WHAT TO PRODUCE: Rewrite everything below from the row containing "Given: Click the" down to the last row, replacing "arrow icon" with "chevron" and changing nothing else. Leave the pictures out.

--- start of MATERIAL FOR THIS EXERCISE ---

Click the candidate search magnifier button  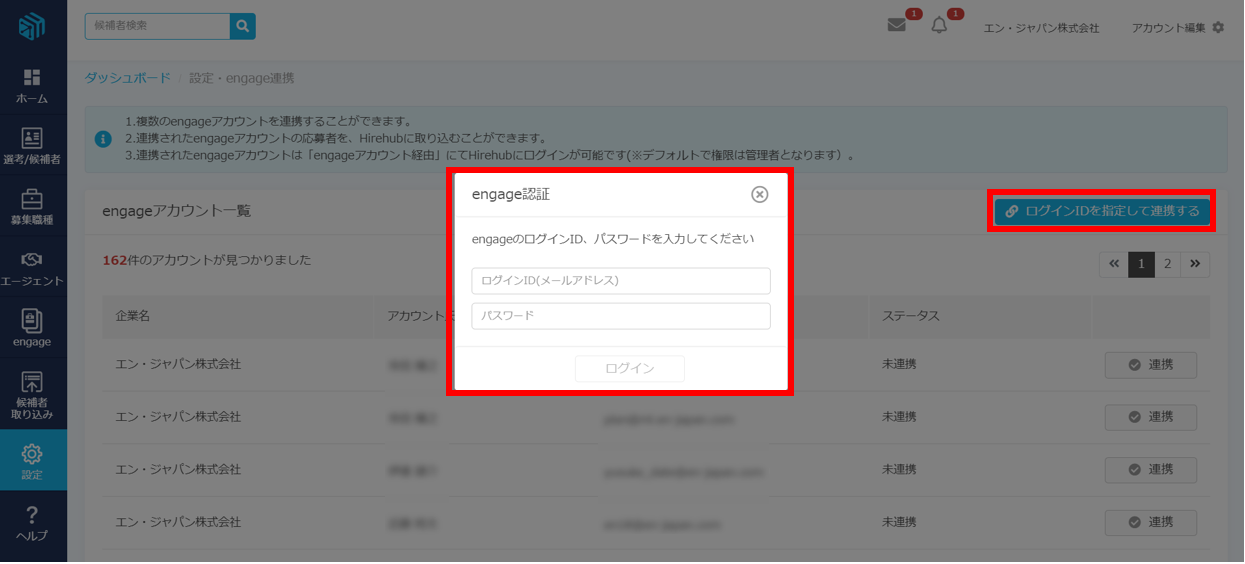point(242,26)
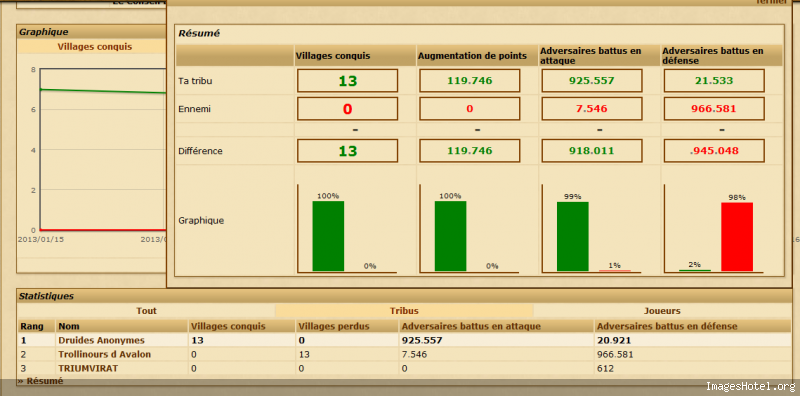800x396 pixels.
Task: Open the Trollinours d Avalon tribe link
Action: pos(105,354)
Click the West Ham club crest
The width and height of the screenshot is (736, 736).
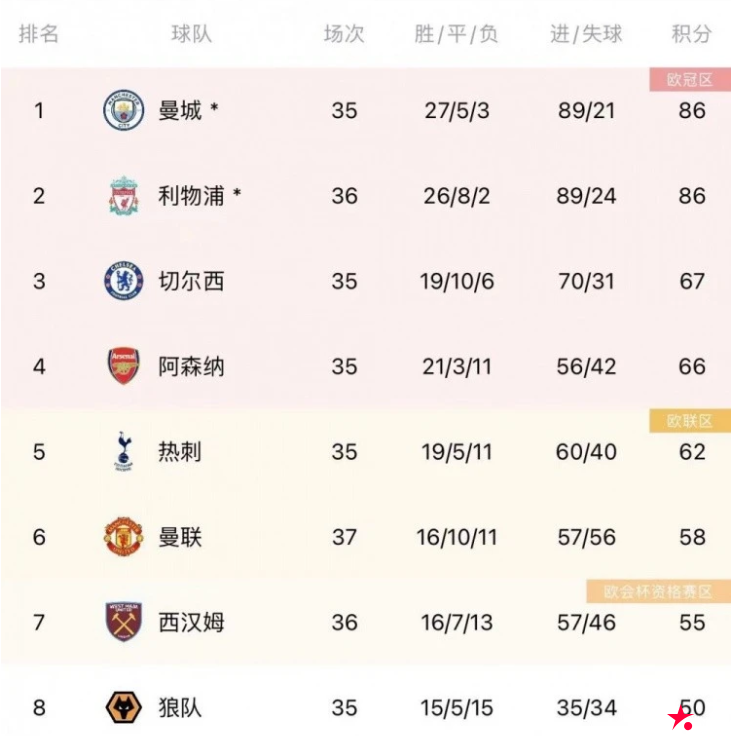point(124,622)
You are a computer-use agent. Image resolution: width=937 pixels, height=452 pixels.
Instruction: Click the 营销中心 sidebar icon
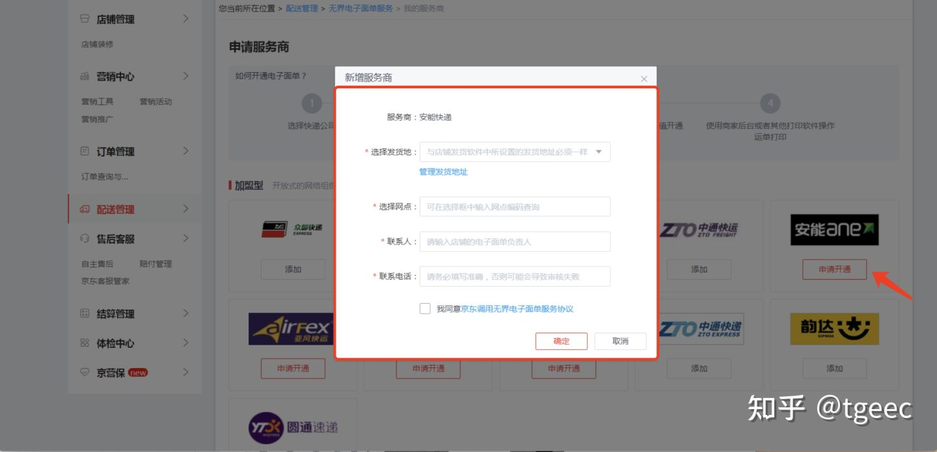point(85,76)
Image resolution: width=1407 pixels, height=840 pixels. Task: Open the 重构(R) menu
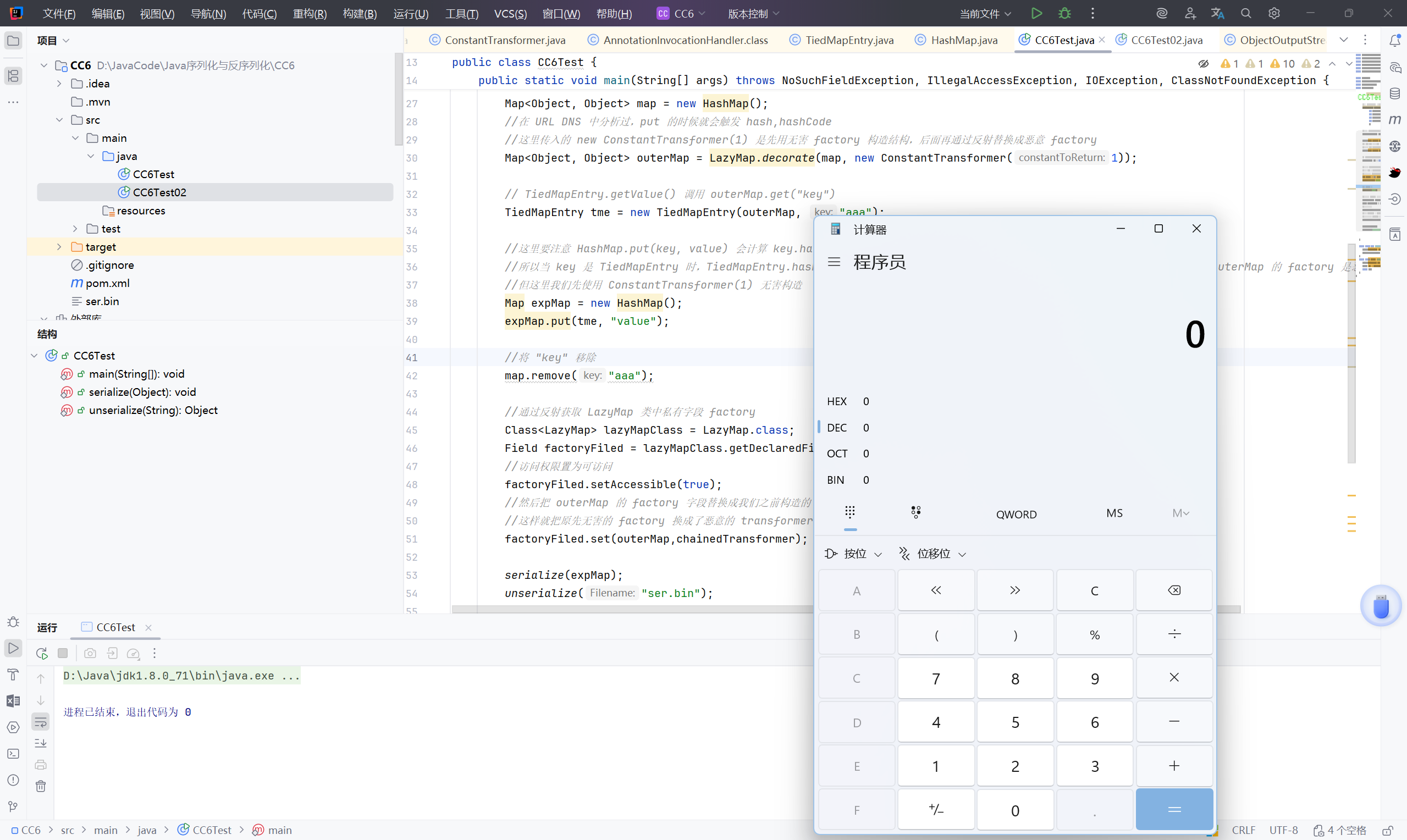pyautogui.click(x=310, y=14)
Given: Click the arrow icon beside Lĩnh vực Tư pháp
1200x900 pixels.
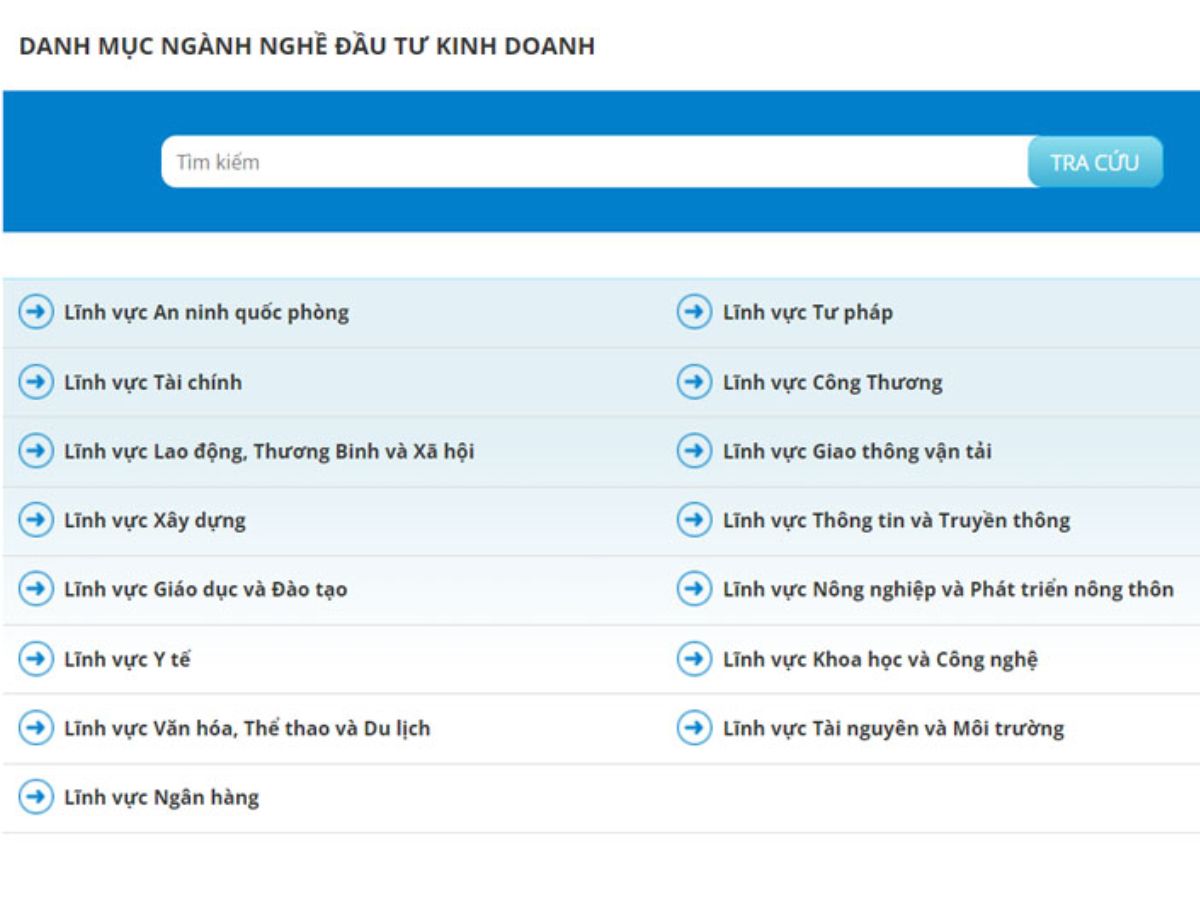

--- end of MATERIAL FOR THIS EXERCISE ---

TASK RESULT:
Given: Click the chevron beside Lĩnh vực Tư pháp
1200x900 pixels.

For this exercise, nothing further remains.